Geschätzte Lesezeit: 18 Minuten, 2 Sekunden

Moskau, Berlin (dw) – Moskau kann Berlins Ausrede laut eigenen Angaben gut nachvollziehen. Wie Kreml-Sprecher Dmitri Peskow am Dienstag mitteilte, könne man die aus vorgeschobenen Gründen ausgebliebene Solidarität mit den russischen Anschlagsopfern von Montag nachfühlen und wolle deshalb mit einer eigenen Solidaritätsgeste den Kreml in deutschen Nationalfarben erstrahlen lassen. Auch eine Schweigeminute für Deutschlands in diesem Fall stark eingeschränkte Ausredemöglichkeiten sei für Dienstag geplant.

Für Solidaritätsbekundungen am Brandenburger Tor gelten besondere Regeln. Das wisse man in Moskau genau und könne die Ausflüchte Berlins daher anstandslos nachvollziehen. Lediglich Partner- und Städte, zu denen man „eine besondere Verbindung habe“, verdienen und bekamen in der Vergangenheit eine solche Solidaritätsgeste. Und, dass Deutschland keinerlei besondere Beziehung zu St. Petersburg aufweist, sei für die Russen ebenfalls klar. Schließlich hieß die betroffene Stadt während der mehrjährigen deutschen Belagerung im Zweiten Weltkrieg ja noch völlig anders. Leningrad nämlich hatte während der Blockade 1.1 von insgesamt 28 Millionen sowjetischer Kriegsopfer zu beklagen und nicht etwa St. Petersburg.
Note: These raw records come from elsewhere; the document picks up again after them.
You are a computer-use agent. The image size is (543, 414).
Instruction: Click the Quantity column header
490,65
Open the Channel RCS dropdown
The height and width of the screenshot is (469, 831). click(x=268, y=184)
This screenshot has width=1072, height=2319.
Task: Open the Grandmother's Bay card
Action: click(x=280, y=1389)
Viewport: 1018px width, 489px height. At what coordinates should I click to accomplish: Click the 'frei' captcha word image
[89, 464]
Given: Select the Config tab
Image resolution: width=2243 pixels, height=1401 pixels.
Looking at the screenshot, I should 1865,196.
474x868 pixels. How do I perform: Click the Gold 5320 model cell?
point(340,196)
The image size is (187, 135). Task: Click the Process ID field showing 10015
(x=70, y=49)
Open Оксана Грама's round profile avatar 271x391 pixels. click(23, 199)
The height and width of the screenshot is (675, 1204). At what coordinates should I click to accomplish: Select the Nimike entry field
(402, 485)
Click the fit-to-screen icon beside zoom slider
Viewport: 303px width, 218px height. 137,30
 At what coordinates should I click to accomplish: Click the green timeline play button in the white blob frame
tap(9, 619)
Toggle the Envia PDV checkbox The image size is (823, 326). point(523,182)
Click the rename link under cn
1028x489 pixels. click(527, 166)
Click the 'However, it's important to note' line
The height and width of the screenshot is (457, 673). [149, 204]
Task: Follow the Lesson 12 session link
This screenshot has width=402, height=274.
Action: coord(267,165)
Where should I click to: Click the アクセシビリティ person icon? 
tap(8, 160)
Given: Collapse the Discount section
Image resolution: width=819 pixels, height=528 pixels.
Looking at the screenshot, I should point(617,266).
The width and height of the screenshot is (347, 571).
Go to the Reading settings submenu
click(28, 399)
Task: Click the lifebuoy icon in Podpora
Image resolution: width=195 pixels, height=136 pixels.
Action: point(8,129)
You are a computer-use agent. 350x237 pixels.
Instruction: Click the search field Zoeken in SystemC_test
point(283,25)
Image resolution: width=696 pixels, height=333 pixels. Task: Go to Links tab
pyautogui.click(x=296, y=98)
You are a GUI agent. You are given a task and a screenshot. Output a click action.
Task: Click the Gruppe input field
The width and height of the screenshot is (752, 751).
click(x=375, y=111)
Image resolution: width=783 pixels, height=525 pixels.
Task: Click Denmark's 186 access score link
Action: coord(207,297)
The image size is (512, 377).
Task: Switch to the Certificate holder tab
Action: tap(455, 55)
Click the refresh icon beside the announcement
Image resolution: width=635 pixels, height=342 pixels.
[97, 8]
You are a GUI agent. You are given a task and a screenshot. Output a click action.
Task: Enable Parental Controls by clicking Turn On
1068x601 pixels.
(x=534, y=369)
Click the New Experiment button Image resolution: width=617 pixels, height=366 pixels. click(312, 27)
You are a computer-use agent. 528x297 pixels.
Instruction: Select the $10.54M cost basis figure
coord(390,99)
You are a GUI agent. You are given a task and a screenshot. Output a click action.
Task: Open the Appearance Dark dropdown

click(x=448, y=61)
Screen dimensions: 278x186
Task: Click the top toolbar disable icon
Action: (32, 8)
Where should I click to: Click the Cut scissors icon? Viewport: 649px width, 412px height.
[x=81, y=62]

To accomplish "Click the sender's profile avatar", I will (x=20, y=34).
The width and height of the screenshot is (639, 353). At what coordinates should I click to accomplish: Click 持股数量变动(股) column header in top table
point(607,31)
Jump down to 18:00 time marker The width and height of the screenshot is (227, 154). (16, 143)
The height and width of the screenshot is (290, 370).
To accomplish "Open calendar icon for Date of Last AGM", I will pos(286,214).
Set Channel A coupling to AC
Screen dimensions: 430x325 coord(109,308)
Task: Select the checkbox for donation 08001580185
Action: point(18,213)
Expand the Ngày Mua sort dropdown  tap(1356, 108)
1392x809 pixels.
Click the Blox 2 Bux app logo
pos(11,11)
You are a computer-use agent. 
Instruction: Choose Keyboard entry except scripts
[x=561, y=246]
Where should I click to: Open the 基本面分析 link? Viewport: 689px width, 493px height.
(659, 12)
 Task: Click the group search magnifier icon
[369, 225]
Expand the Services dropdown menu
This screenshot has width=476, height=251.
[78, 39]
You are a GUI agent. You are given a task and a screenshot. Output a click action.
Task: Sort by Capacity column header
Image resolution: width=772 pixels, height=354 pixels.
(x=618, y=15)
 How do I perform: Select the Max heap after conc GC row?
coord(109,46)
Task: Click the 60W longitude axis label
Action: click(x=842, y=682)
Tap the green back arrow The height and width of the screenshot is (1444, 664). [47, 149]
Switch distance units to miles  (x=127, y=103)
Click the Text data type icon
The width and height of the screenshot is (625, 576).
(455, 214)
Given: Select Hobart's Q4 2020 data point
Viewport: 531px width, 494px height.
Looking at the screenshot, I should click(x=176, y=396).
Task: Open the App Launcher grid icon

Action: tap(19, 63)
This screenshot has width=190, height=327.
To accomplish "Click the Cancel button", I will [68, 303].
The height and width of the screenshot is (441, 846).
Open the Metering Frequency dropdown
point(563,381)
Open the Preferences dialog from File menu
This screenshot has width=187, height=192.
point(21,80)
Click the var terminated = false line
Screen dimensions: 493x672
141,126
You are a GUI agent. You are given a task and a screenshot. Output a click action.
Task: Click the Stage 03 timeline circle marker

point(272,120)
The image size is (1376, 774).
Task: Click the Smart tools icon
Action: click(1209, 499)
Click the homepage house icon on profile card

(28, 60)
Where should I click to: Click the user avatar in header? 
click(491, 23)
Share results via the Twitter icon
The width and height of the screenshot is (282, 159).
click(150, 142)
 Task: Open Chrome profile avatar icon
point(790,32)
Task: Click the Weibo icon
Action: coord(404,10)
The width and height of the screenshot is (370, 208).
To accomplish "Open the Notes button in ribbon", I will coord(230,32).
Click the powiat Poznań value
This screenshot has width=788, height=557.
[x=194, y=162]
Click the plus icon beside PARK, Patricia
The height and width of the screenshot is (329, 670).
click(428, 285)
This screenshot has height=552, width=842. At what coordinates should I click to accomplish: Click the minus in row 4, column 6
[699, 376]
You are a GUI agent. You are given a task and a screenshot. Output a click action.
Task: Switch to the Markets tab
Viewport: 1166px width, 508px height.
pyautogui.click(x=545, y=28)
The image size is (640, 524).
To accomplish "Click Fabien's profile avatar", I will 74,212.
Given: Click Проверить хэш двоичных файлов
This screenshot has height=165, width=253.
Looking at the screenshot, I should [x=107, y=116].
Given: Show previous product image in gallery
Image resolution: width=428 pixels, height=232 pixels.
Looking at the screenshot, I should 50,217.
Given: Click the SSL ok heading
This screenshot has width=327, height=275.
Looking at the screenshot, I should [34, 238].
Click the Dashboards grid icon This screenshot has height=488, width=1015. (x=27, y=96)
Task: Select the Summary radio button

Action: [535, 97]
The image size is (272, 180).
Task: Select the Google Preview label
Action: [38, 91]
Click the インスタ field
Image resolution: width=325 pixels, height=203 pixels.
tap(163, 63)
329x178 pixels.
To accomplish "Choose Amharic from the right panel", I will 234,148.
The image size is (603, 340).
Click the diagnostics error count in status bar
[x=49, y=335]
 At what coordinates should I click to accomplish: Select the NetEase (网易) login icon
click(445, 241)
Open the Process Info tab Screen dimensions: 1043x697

Auch der russische Präsident Wladimir Putin zeigt größtes Verständnis für den Vorwand, das Brandenburger Tor „wegen der Partnerstadt-Regel und so…“ nicht in russischen Farben erstrahlen zu lassen, und will die Bundeskanzlerin noch am Dienstag persönlich anrufen und sein Mitgefühl kundtun.

Die schwarz-rot-gelbe Beleuchtung des Kreml soll noch bis Ende der Woche anhalten. So haben Millionen Russen die Möglichkeit, ihre Anteilnahme an Berlins verzweifeltem Versuch, Glaubwürdigkeit zu wahren, an einer konkreten Anlaufstelle am Roten Platz zu bekunden.